*** Given records

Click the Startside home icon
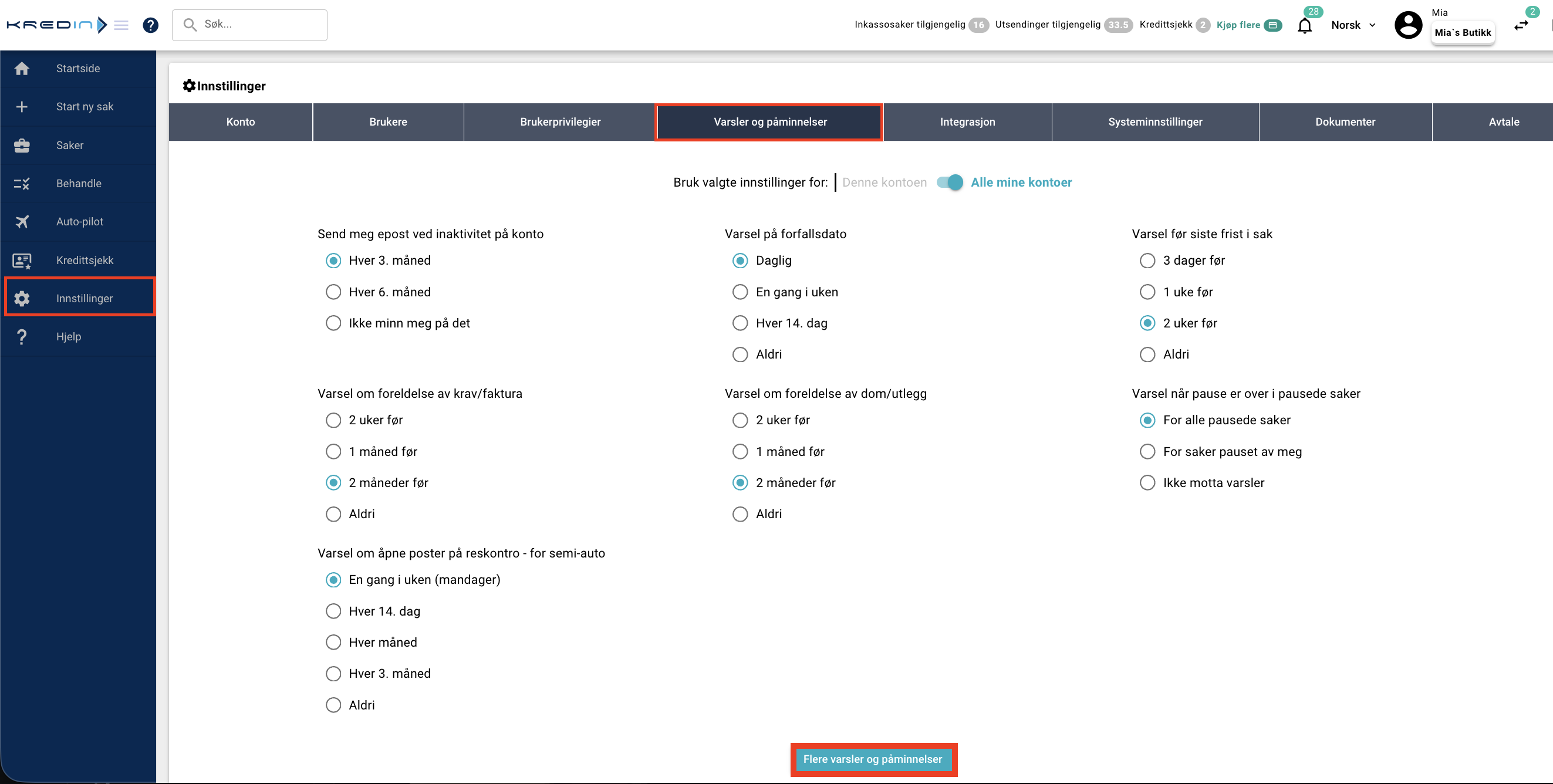point(22,69)
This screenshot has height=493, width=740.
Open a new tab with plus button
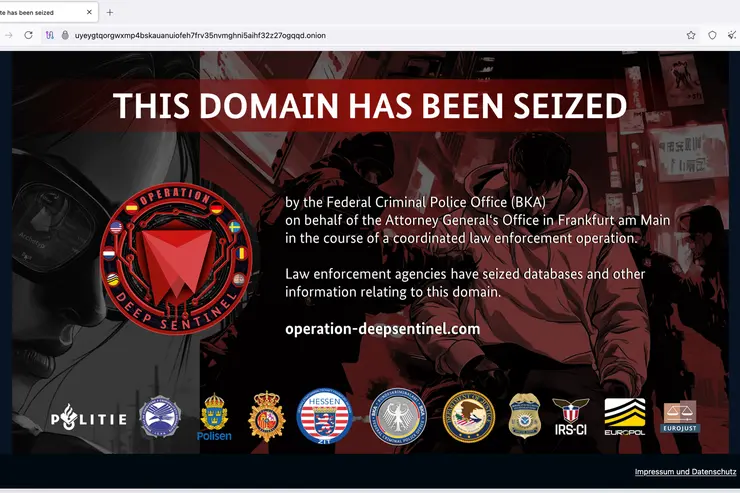point(109,13)
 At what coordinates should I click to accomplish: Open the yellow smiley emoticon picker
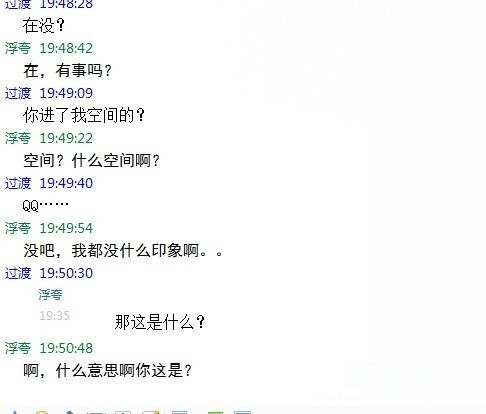pyautogui.click(x=42, y=412)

******

Rewrite the items above with "plus button" swapped for "plus sign" and everything else left the same. Omit the pictures.

Click the Startside home icon
point(22,69)
This screenshot has height=493, width=740.
Open a new tab with plus sign
point(109,13)
 At what coordinates should I click to accomplish: Open the yellow smiley emoticon picker
pyautogui.click(x=42, y=412)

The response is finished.